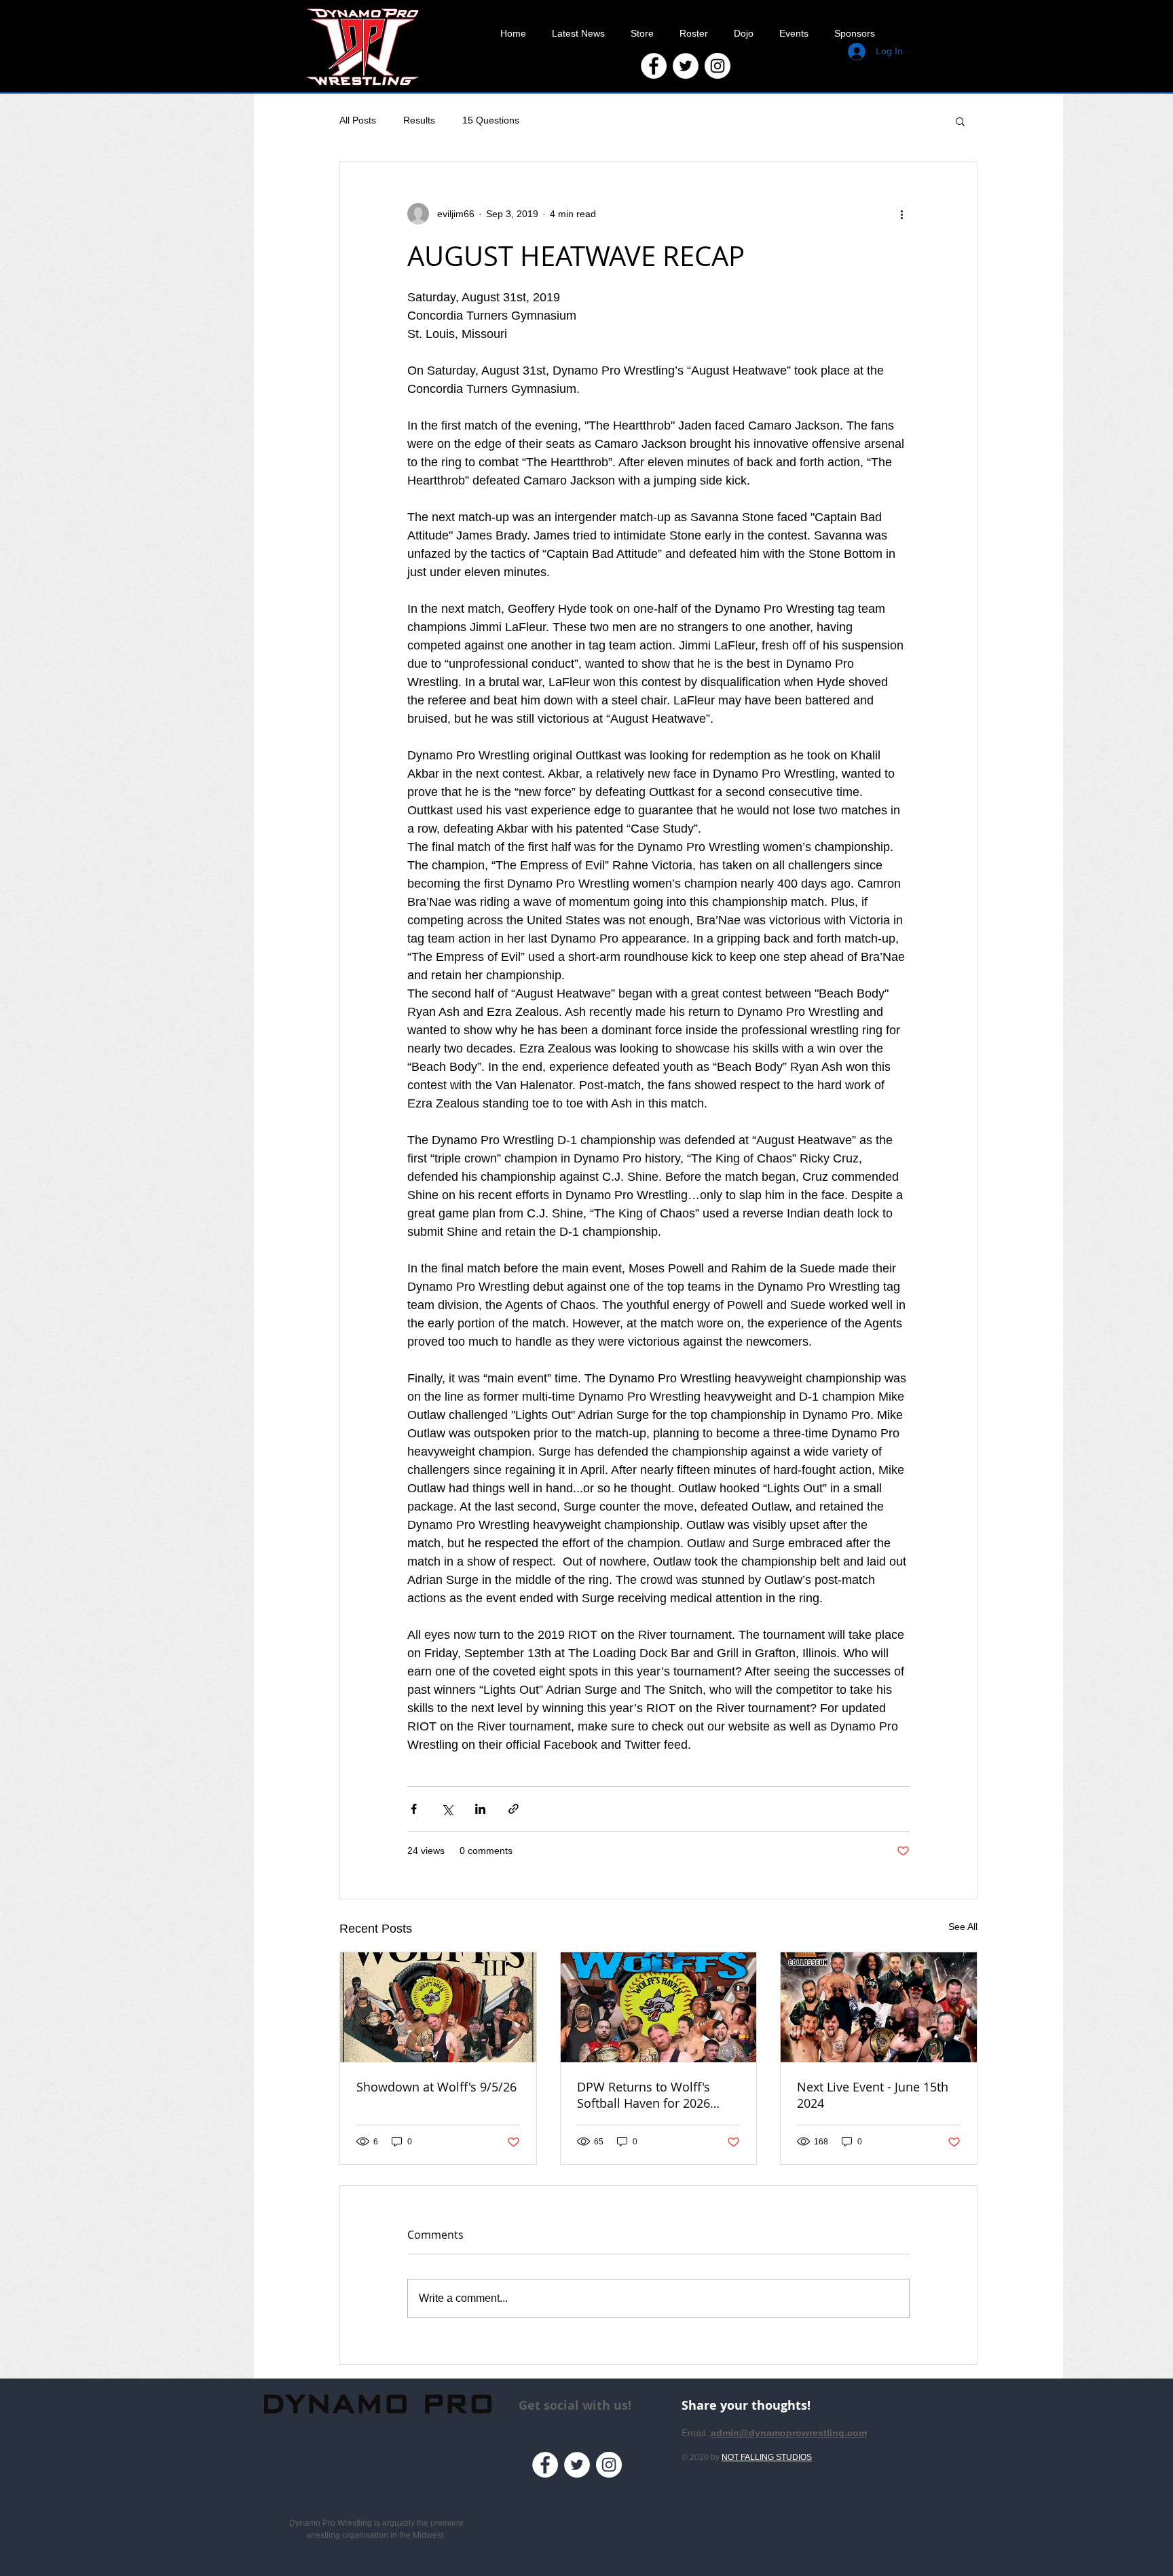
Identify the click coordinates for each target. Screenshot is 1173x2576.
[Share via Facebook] (413, 1808)
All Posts (357, 120)
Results (419, 120)
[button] (960, 120)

──────

Problem details>
Line by line, reproduce the material above exactly, leaving each picture out.

Exercise result>
Identify the click coordinates for each target. Screenshot is 1173x2576.
[Share via Facebook] (413, 1808)
All Posts (357, 120)
Results (419, 120)
[button] (960, 120)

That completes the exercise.